RECORDS FOR THE TASK:
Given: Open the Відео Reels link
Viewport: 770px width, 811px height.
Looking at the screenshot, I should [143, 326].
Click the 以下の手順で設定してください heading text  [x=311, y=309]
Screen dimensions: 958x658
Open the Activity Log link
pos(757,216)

* * *

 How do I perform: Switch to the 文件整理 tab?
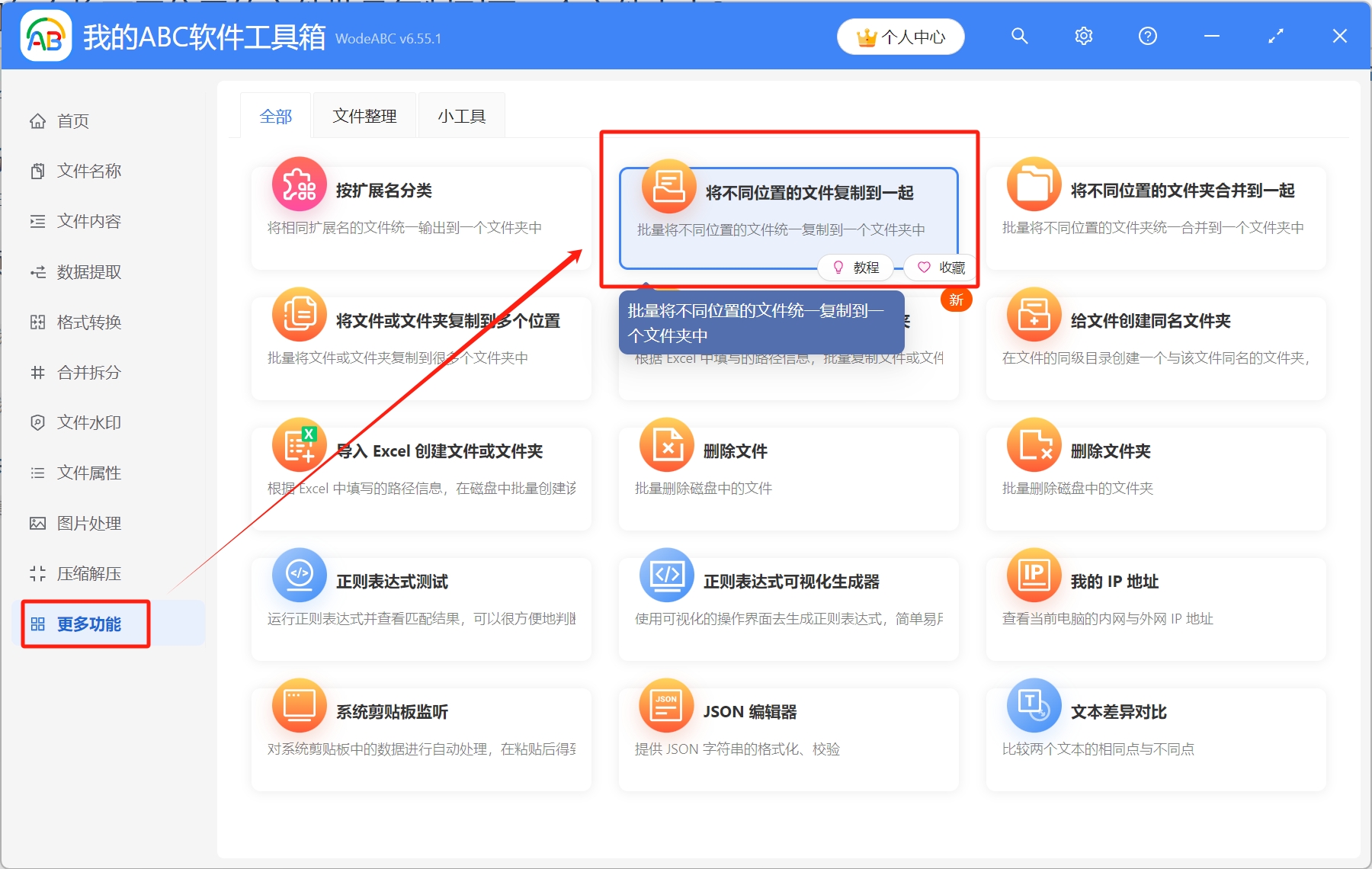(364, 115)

PROBLEM DETAILS: Format the listing between the lines holding "Screen dimensions: 958x658" and "pos(757,216)", inclusive, as a Markdown table with the columns Row and Listing line, leaving out any blank lines.

EXERCISE OUTPUT:
| Row | Listing line |
|---|---|
| 1 | Screen dimensions: 958x658 |
| 2 | Open the Activity Log link |
| 3 | pos(757,216) |